Inzwischen hatte der erste Beamte wie auch immer knappe 15 € von ihm abkassiert und das Paket ausgehändigt.

„Ich WEISS, DASS ER DAS GELD wieder bekommt!“ wütete und tobte er trotzdem weiter.

„Na dann ist ja alles bestens und es gibt keinen Grund zum Aufregen“ rutschte es mir raus, ging aber im Trubel unter.

„Ah, sind Sie selbst vom Zoll?“ fragte die Beamtin mit einem gewissen Abstand zum Tresen.
„NEIN, ICH SCHAUE FERN!! Die Sendungen und so, da weiß man das!“ tobte der Rentner und knallte wieder mit Fäusten auf den Tresen.

Da war es aus. Der Zollbeamtin entfuhr ein Lachen.

„Und in der Apotheken Umschau stand‘s auch!“ entfuhr es mir. Nicht der cleverste Schachzug mit Kind auf dem Arm, Wand im Rücken, Wand zur Seite und Tresen zur anderen. Er drehte sich mit erhobener Faust zu mir um, ich immer noch Kind auf dem einen Arm, Handy in der anderen Hand.

„Wagen sie es und ich ruf die Polizei“ zischte ich ihm zu.

Er boxte in den Tresen.

Irgendwer stieß hervor, es sei ein Kind anwesend, er solle mal darüber nachdenken, aber da war er bereits wutentbrannt rausgestürmt.

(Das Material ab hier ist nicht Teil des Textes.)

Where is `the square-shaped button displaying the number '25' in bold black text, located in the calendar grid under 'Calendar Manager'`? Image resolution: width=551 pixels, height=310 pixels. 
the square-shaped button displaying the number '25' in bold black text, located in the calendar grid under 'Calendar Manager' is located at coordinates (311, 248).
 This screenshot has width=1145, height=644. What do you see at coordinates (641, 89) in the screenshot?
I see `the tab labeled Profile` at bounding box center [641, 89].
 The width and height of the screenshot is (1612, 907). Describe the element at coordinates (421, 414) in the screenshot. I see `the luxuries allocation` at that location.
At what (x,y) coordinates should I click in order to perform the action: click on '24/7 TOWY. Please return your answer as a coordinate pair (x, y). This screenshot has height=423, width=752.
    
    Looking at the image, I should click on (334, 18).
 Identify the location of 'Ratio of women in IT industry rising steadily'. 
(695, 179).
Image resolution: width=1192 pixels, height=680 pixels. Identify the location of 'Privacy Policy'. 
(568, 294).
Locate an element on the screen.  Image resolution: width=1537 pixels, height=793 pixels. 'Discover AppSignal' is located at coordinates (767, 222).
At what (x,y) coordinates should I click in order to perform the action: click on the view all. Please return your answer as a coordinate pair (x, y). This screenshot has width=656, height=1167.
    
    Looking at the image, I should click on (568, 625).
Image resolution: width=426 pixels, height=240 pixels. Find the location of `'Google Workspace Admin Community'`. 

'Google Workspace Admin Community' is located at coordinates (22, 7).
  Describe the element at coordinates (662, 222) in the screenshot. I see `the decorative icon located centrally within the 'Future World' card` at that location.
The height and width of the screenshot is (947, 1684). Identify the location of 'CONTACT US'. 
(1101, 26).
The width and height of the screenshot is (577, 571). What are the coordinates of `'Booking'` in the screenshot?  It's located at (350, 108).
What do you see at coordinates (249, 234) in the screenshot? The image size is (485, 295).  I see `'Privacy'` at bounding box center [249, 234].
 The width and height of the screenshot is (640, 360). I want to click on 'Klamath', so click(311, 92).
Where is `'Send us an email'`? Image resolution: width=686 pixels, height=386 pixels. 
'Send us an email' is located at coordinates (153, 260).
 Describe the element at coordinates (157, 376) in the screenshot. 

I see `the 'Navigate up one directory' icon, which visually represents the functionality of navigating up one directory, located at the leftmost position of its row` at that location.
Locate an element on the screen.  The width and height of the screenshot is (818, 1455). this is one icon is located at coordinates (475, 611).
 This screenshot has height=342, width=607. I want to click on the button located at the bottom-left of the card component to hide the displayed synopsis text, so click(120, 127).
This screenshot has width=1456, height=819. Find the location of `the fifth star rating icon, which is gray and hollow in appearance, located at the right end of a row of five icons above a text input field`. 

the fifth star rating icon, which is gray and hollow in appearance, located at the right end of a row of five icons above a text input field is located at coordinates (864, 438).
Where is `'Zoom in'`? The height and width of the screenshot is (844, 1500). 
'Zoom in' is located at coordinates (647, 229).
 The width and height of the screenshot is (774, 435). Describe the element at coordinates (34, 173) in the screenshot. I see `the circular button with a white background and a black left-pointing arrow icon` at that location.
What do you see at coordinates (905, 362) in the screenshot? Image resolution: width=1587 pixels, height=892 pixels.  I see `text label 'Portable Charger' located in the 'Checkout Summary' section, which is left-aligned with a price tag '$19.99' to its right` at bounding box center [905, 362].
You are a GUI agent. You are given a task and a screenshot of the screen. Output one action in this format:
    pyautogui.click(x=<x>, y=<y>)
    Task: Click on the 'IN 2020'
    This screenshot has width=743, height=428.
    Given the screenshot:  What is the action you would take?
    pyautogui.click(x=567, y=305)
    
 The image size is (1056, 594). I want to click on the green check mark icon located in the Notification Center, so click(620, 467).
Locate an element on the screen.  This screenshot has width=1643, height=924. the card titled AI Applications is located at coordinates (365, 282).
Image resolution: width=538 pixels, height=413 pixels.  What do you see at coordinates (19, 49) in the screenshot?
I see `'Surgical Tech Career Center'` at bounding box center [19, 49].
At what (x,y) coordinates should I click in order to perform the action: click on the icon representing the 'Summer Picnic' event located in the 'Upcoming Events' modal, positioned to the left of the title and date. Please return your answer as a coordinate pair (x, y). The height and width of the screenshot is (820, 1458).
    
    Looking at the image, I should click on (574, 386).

Da standen wir nun also alle etwas sprachlos.

Sollte sich zufällig einer der hier Mitlesenden in der Situation wiederkennen: ich hätte da noch ein paar Fragen.

Wie unzufrieden muss man mit sich und der Welt sein, um wegen 15€ völlig zurecht anfallenden Zollgebühren ein derartiges Fass aufzumachen?

Kann man tatsächlich so gefangen in seiner „ich hab recht und du bist dumm“-Rolle sein, dass man nicht wahrnimmt, dass ein Zweijähriger unmittelbar neben einem steht und das vielleicht nicht der beste Zeitpunkt ist, seiner Rage freien Lauf zu lassen?

Warum benötigt man mehrjährige Ausbildungen, Hochschulstudien und ähnliches zur Ausübung eines Berufes wenn es doch auch Frühstücksfernsehen tut?

Durchlaufen Zollbeamte nicht eigentlich auch die gleiche Grundausbildung wie die Polizei mit Dienst an der Waffe und so?
Und wenn ja, kann man die Ausbildung wirklich erfolgreich abschließen, wenn man bei allen Deeskalationstrainingseinheiten gefehlt hat?

Wer hat sich ausgedacht, dass ein Aufkleber mit Beschreibung und Warenwert außen am Paket nicht ausreicht, um das Paket zu verzollen, ein Etsy-Screenshot am Handy aber wohl?

Fragen über Fragen.

Letztlich habe ich mein Kettchen doch noch bekommen, der Zwerg im Anschluss eine Portion Chicken Nuggets und ein Eis, somit endete der holprige Vormittag doch noch für beide zufriedenstellend.

Nur die Frau des Rentners, die tut mir aufrichtig leid, inzwischen verstehe ich nämlich auch ihren Blick und Gesichtsausdruck.

In diesem Sinne, habt eine stressfreies Silvester und kommt gut ins neue Jahr.

Wir lesen uns wohl erst 2018 wieder. Denn nicht nur Silvester steht vor der Tür sondern auch die Sale-A-Bration und der neue Frühlings-/Sommerkatalog.

Da möchte das Stempelzimmer noch ein klein wenig um- und ausgeräumt werden, damit der neuen Saison nichts im Wege steht.

Ich wünsche euch alles Gute, habt einen schönen Jahreswechsel und passt auf euch auf.